Without prejudice to the analysis that will still have to done on the TCRS in this specific case, from now on it is important to bear in mind the Court’s most recent positioning regarding the exchange of sensitive information between competitors.

In particular, the CJEU considers that a comprehensive and reciprocal exchange of commercially sensitive information constitutes a restriction of competition by object. It is also relevant when it happens in a concentrated market with high barriers to entry, and when referring to commercial terms with which the company competes in those markets and which they intend to apply in the future.
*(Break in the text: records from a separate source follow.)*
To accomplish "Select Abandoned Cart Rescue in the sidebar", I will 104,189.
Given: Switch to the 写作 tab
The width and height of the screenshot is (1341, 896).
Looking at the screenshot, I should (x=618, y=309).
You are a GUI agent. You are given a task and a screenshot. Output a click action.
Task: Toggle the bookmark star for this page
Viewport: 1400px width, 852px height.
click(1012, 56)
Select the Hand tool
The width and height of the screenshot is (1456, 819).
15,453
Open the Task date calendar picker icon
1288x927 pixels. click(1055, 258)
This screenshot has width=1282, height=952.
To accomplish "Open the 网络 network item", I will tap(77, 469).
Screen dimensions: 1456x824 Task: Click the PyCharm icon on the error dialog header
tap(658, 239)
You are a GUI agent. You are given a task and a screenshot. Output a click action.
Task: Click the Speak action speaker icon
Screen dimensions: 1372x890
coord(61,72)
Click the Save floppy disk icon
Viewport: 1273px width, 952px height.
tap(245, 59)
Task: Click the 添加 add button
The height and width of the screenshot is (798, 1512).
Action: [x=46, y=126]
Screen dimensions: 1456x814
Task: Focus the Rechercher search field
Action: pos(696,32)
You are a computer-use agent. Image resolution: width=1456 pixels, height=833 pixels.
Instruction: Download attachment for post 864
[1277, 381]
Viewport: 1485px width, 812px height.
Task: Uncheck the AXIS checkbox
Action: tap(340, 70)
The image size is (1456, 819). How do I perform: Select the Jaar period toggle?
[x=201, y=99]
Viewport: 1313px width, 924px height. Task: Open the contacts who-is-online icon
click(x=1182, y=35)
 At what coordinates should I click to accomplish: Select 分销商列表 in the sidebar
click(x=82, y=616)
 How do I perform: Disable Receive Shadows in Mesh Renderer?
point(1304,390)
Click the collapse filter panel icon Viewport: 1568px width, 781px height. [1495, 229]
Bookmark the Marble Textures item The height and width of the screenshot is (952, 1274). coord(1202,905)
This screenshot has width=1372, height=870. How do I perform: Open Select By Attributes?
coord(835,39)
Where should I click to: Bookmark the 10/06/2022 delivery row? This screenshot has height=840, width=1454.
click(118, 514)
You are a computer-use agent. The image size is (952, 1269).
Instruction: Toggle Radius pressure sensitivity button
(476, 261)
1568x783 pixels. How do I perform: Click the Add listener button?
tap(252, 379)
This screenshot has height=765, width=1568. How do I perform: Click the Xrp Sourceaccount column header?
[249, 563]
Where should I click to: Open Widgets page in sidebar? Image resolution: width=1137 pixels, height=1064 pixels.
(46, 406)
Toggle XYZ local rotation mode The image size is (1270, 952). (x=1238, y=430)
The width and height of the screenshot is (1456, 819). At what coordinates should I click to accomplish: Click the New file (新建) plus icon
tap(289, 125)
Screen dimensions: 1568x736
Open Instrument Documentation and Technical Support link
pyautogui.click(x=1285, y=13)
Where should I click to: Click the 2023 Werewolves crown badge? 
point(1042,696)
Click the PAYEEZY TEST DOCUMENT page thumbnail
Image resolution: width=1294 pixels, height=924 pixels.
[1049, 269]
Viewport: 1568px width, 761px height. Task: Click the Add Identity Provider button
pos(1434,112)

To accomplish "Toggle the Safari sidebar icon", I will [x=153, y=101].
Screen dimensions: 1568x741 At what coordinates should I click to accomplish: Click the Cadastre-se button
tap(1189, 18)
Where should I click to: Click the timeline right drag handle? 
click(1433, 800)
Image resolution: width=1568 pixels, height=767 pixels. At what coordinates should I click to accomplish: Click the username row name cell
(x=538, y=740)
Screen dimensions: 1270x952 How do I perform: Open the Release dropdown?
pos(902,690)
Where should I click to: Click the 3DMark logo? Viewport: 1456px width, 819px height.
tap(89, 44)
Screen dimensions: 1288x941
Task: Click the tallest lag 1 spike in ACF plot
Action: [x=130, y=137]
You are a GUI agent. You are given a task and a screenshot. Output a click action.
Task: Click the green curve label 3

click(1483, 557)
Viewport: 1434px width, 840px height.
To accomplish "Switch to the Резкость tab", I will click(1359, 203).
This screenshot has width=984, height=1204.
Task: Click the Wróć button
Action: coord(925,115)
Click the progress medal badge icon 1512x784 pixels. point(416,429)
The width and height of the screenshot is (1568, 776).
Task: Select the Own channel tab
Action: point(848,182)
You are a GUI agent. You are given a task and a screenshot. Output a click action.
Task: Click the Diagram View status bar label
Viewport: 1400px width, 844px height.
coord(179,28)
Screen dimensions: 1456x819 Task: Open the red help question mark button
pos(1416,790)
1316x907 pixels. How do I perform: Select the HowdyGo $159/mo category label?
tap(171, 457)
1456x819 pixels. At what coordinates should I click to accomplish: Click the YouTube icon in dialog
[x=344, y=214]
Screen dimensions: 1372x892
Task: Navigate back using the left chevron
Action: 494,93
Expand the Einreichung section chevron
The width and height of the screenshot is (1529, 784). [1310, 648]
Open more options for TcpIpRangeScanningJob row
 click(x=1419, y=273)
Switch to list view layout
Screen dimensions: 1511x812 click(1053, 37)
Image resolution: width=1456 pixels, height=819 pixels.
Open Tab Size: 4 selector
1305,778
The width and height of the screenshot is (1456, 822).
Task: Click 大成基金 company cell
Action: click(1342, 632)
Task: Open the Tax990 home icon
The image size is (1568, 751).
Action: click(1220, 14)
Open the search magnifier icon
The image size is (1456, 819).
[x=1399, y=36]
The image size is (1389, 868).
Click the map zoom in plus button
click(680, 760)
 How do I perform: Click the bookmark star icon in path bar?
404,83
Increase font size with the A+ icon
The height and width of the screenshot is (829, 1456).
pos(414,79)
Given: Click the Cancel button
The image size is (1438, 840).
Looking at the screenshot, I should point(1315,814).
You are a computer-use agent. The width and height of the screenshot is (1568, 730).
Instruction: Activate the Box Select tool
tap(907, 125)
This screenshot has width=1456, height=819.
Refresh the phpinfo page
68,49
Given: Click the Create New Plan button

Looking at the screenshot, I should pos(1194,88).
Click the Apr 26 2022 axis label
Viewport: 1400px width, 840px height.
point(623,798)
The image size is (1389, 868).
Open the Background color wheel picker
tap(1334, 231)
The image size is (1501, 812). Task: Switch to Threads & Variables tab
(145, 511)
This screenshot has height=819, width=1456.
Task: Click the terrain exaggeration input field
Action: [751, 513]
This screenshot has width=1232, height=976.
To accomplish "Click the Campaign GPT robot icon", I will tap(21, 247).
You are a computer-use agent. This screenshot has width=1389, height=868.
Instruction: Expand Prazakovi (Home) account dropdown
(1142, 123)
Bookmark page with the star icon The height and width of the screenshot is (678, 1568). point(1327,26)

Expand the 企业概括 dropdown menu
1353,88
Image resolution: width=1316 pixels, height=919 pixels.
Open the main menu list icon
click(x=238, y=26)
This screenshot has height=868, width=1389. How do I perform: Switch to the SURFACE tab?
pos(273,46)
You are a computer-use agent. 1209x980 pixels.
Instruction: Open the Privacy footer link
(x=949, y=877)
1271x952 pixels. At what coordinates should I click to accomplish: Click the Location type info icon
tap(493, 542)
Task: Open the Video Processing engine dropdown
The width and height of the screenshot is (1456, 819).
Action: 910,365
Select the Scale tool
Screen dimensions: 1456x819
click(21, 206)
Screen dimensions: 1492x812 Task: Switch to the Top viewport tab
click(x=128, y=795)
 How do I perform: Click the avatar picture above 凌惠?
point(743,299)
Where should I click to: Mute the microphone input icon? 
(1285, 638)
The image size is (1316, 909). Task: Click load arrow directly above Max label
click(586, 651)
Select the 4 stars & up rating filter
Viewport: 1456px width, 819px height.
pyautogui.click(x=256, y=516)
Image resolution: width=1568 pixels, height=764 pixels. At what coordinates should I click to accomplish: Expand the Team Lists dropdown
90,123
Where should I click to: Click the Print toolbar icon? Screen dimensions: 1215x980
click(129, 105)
Moreover, even information that has an impact on past or current events constitutes strategic information if it can be used to infer with sufficient precision the future behavior of participants or their reactions to a possible strategic move on the market.

Even if the exchanged information only refers to one of the parameters used for establishing market competition, it does not preclude the possibility of the practice in question being classed as a restriction of competition by object.

In addition, the standalone exchange of information (i.e., an isolated practice, and not part of any agreement, concerted practice or decision of an anticompetitive business association) can also amount to a restriction of competition by object, as described in Article 101, Section 1, of the TFUE, whenever it contains features that—taking into account the nature of the goods or services in question, the real operating conditions, and the market structure—can only mean some sort of coordination between companies that are likely to create detrimental conditions for the correct functioning of competition in that particular market.

The CJEU recalled that the legal concept of restriction of competition by object must be strictly interpreted. In fact, to class an agreement, concerted practice or decision of a business association as such, it is necessary to examine (i) the content, (ii) the financial and legal context in which it is inserted, and (iii) the intended objectives, in each specific case.

The analysis of the above elements must reveal concrete facts for which the conduct in question causes a sufficient level of harm to competition. In addition, there must be no other economically rational explication than the pursuit of an anticompetitive practice.

In any case, it is important to note that the admissibility of preliminary requests is restricted to the interpretation or validity of an EU regulatory text. It does not address the subject matter of the case in question, nor does it verify if the hypothesis described by the referring court reflects the real situation, meaning that the TCRS will be responsible for conducting the necessary factual assessment to determine if the exchange of information actually created a restriction of competition by object.